Lies, damn lies and marketing pseudo-statistics and their impact

Yet another presentation landed in my inbox that makes a huge number of promises supported by the ‘results’ of some pseudo-statistical market research. I say pseudo because coming from a medical science background, my degree included two years of statistics and then six years of statistical analysis in medical research at the Royal Children’s Hospital in Melbourne under the diligent supervision of Dr Xenia Dennett in the Victorian Muscle Unit.

She would rightly not let a scientific paper leave the Unit without it being proofed, re-proofed and triple proofed to ensure all references, results and statistics had been triple checked and that no statement or finding was made without the data and statistical analysis to prove it.

Working free and loose with statistics

You can imagine my surprise when I landed my first job in advertising and experienced a research debrief, on some of the concepts we had developed that had been placed into qualitative research. We were presented with statistical results such as 32% of participants did not like Concept A, but 76% liked Concept D. There was even a bar chart to show the relative results of ‘likeability’ of the four concepts that had been ‘researched’.

My first question was “Is that statistically significant?” There was tittering in the room, as those in the industry much longer than me, took great delight in what they saw as my naivety. One account director went as far to point out that my Concept A was disliked by as many people as liked Concept D. Not mathematically true but I had bigger fish to fry.

The point was the sample size and I asked if they could remind me of the number of people in the qualitative groups. There were three groups of 12, a total of 36 people, recruited against the target audience of grocery-buyers 18 – 54 who have a mortgage (Home owners). My next question was to the media strategist on the account (in the days when media had not completely unbundled) and that was:

“How many people are in the target audience?”

The answer was a little over 3 million at the time. So I asked again, was this statistically significant based on the sample size to the population? Was the sample large enough to draw this conclusion in a statistically significant way? This is without even raising sampling errors due to the recruitment process and interpretive bias due to the fact it was groups and not a survey?

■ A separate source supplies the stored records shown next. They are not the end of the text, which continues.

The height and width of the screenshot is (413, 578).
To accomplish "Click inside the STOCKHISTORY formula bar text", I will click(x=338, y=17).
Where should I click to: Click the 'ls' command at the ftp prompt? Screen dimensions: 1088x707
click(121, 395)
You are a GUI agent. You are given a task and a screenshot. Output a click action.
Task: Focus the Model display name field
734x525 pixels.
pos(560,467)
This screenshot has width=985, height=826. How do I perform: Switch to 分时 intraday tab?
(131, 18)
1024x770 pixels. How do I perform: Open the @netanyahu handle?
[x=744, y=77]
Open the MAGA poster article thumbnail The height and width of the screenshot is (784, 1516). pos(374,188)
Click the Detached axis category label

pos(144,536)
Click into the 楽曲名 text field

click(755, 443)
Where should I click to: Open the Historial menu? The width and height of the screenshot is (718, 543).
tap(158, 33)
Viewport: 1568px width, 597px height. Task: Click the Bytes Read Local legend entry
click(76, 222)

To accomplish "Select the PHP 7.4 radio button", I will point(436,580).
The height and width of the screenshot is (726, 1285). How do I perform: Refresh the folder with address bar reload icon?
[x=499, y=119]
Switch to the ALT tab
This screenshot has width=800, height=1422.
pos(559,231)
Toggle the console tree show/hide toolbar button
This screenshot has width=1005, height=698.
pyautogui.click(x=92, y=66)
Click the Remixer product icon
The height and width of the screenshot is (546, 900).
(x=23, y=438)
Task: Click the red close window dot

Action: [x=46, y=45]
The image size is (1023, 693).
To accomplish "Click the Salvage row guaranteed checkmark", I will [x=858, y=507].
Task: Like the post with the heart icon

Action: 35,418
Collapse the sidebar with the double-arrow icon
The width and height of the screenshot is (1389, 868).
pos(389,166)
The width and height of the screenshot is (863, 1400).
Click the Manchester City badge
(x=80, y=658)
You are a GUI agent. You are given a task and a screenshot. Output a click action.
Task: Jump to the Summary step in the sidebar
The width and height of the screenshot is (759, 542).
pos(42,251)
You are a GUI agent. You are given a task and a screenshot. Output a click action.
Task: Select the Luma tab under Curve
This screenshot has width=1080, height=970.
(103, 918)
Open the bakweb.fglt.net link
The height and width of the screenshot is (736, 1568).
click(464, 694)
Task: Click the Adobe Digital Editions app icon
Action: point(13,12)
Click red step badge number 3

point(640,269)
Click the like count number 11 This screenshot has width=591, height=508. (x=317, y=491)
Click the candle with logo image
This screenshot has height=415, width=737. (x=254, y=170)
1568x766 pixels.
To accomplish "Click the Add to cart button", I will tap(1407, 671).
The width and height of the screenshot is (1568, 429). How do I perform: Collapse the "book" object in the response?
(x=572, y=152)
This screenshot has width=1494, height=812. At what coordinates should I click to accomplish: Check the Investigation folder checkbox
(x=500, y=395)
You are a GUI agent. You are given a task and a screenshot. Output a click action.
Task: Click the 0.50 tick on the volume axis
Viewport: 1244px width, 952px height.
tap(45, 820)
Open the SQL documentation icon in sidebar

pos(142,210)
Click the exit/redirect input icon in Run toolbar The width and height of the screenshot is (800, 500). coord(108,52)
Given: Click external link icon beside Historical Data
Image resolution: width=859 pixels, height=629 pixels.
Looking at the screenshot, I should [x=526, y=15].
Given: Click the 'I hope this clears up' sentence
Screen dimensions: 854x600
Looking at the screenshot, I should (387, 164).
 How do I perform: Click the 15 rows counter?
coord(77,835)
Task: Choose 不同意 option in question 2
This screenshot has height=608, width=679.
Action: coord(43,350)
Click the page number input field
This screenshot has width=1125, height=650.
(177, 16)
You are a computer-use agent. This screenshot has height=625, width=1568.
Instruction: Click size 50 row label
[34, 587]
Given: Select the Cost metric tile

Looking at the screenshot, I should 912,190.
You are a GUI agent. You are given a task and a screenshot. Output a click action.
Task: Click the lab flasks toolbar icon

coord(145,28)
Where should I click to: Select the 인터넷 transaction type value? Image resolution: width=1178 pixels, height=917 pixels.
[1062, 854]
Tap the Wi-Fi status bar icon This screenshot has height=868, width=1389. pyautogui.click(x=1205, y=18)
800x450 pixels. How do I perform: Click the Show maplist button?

Numbers don’t lie, or do they?

This is why the joke that “72% of people are fooled by statistics” is so funny, because it is true. To determine if the result is significant, you need to ask the following questions:

  • What was the sample size?
  • How does this compare to the population being tested?
  • When and where was the research undertaken?
  • How were the participants recruited?
  • What was the methodology?
  • Did it include controls?

Just because someone provides you with numeric results, does not mean they are significant, or that you should rely on them to make a decision.

Judging the research

We read all about market research everyday. Agencies, consultants, media and suppliers all use research to generate publicity and draw attention to their business, services or venture. Most of this research is not particularly robust and yet some of it gains traction and momentum and becomes a meme in the industry with very little substance.

One of the ways of sorting out the wheat from the chaff in a media or online report is to look for the research source. Where was the research undertaken? Does the source have the information above on sample sizes, methodology and the like? By going to the source of the press release or story, you can start to assess the validity of the results and the support for the conclusions drawn. Until then it is best to not trust anything you read, except as interesting water cooler / coffee break gossip.

Back to the sales presentation in the inbox

So this very professional, substantial (almost 50 slide) presentation lands in my inbox offering marketers the opportunity to get the results they always dreamed about from their agencies. The offer was supported by research results including:

  • 100% of marketers agree that when it comes to managing agencies it’s something you really need to learn through experience
  • 40% of marketers don’t think their communication agencies work well together as a team
  • 90% of marketers believe that they could do more to maximize the value they get out of their communication agencies
  • 100% of marketers agree that there’s always something more they can learn from people who have been in the industry before them
  • Only 40% of marketers believe great work is synonymous with great results

Apart from the last point, which is a concern as it means potentially 60% of marketers believe bad work will be more likely to deliver results, the statements raise more questions for me than they answer.

The first problem is the results themselves, they are either all rounding up beautifully, or perhaps the researcher only asked ten marketers to participate? Second is that many of the results appear to be quite abvious and you would wonder what the were questions to illicit this response? Also what type of marketers were they? How were they recruited? Are they clients of this company? And was the survey taken prior to the company’s involvement or post?

There is no way to know, as there is no source for either the results or the survey itself. So we will never know. Of course you could argue that it is just simply sales puffery and it is not important.

Big data and statistics

The fact is that statistics have always mattered. Statistical analysis is how we unlock knowledge from data and information. At a time when we are collecting more data on customers and customer behavior, than ever before in history, it is important that we understand and apply the fundamentals to the analysis and interpretation of that data.

This means applying rigor to all aspects of the way we present marketing and the results of our marketing efforts. Continuing to allow the ends to justify the means simply undermines the credibility of marketing in the broader business world.